Section 7-4.   Changes in Pennsylvania Law .   References in this Article VII to Pennsylvania law or to any provision thereof shall be to such law as it existed on the date this Article VII was adopted or as such law thereafter may be changed; provided that (a) in the case of any change which expands the liability of Directors or limits the indemnification rights or the rights to advancement of expenses which the Corporation may provide, the rights to limited liability, to indemnification and to the advancement of expenses provided in this Article shall continue as theretofore to the extent permitted by law; and (b) if such change permits the Corporation without the requirement of any further action by shareholders or Directors to limit further the liability of Directors (or limit the liability of officers) or to provide broader indemnification rights or rights to the advancement of expenses than the Corporation was permitted to provide prior to such change, then liability thereupon shall be so limited and the rights to indemnification and the advancement of expenses shall be so broadened to the extent permitted by law.

 

ARTICLE VIII. - FISCAL YEAR

 

Section 8-1.   Determination of Fiscal Year .   The Board of Directors shall have the power by resolution to fix the fiscal year of the Corporation.

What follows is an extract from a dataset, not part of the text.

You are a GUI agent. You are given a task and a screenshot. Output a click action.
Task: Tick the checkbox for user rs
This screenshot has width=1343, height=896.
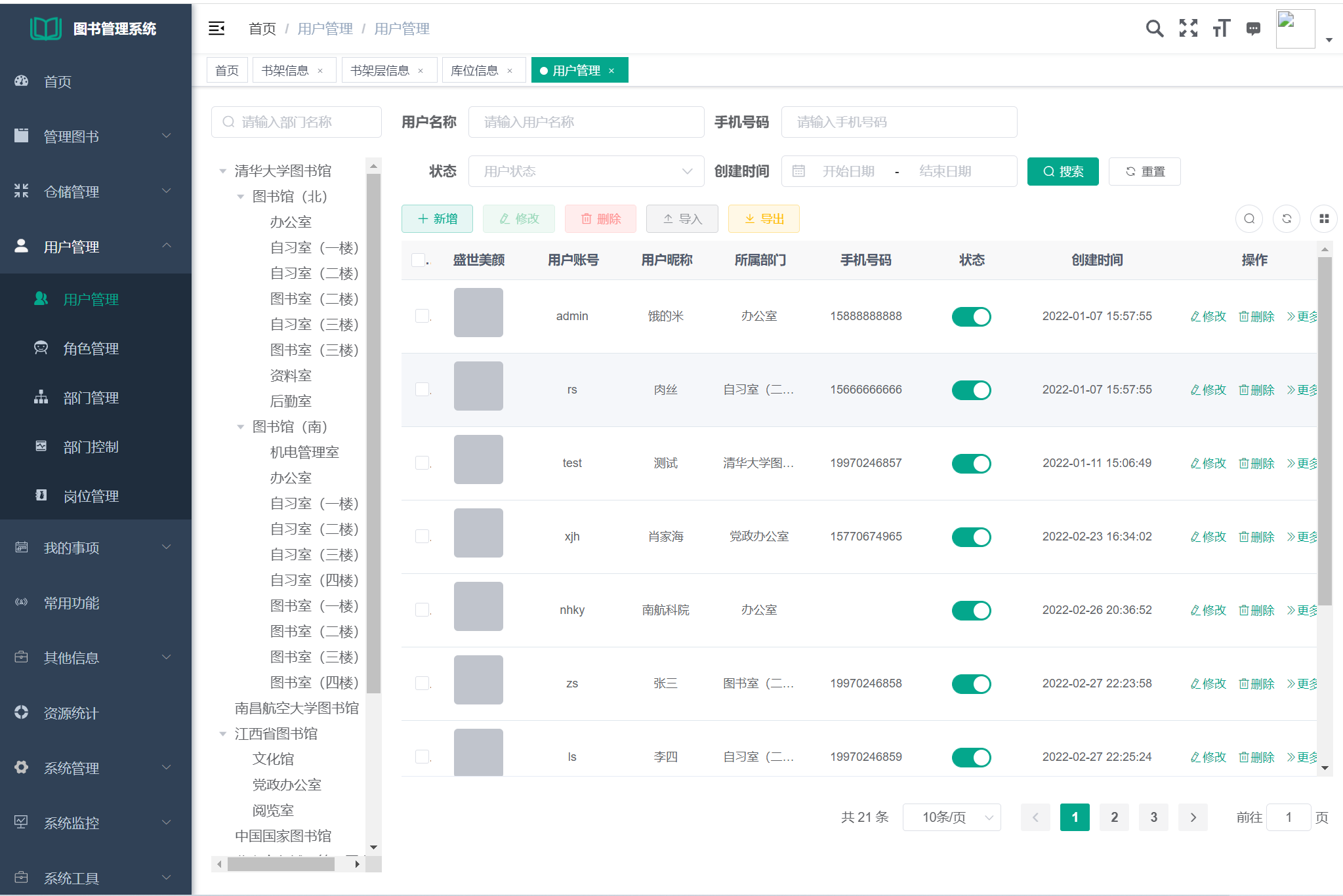tap(422, 390)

If the Board of Directors shall fail to do so, the President shall fix the fiscal year.

 



 

ARTICLE IX. - AMENDMENTS

 

Section 9-1.   Except as otherwise expressly provided in Section 7-3:

 

(a)   Shareholders .   The shareholders entitled to vote thereon shall have the power to alter, amend, or repeal these Bylaws, by the vote of shareholders entitled to cast at least a majority of the votes which all shareholders are entitled to cast thereon, at any regular or special meeting, duly convened after notice to the shareholders of such purpose. In the case of a meeting of shareholders to amend or repeal these Bylaws, written notice shall be given to each shareholder that the purpose, or one of the purposes, of the meeting is to consider the adoption, amendment or repeal of the Bylaws.

 

(b)   Board of Directors .   The Board of Directors (but not a committee thereof), by a vote of the majority of Directors then in office, shall have the power to alter, amend, and repeal these Bylaws, regardless of whether the shareholders have previously adopted the Bylaw being amended or repealed, subject to the power of the shareholders to change such action, provided that the Board of Directors shall not have the power to amend these Bylaws on any subject that is expressly committed to the shareholders by the express terms hereof, by Section 1504 of the Pennsylvania BCL or otherwise.

 

ARTICLE X. - INTERPRETATION OF BYLAWS - SEPARABILITY

 

Section 10-1.   Interpretation .   All words, terms and provisions of these Bylaws shall be interpreted and defined by and in accordance with the Pennsylvania BCL. If any provision of these Bylaws shall be inconsistent with any provision of the Articles, the provision of the Articles shall prevail. Where any provision of these Bylaws refers to a rule or process as set forth in these Bylaws, the reference shall be construed to include and be satisfied by any rule or process on the same subject set forth in the Articles.

 

Section 10-2.   Separability .   The provisions of these Bylaws are independent of and separable from each other, and no provision shall be affected or rendered invalid or unenforceable by virtue of the fact that for any reason any other or others of them may be invalid or unenforceable in whole or in part.

 

ARTICLE XI. - DETERMINATIONS BY THE BOARD

 

Section 11-1.   Effect of Board Determinations .   Any determination involving interpretation or application of these Bylaws made in good faith by the Board of Directors shall be final, binding and conclusive on all parties in interest.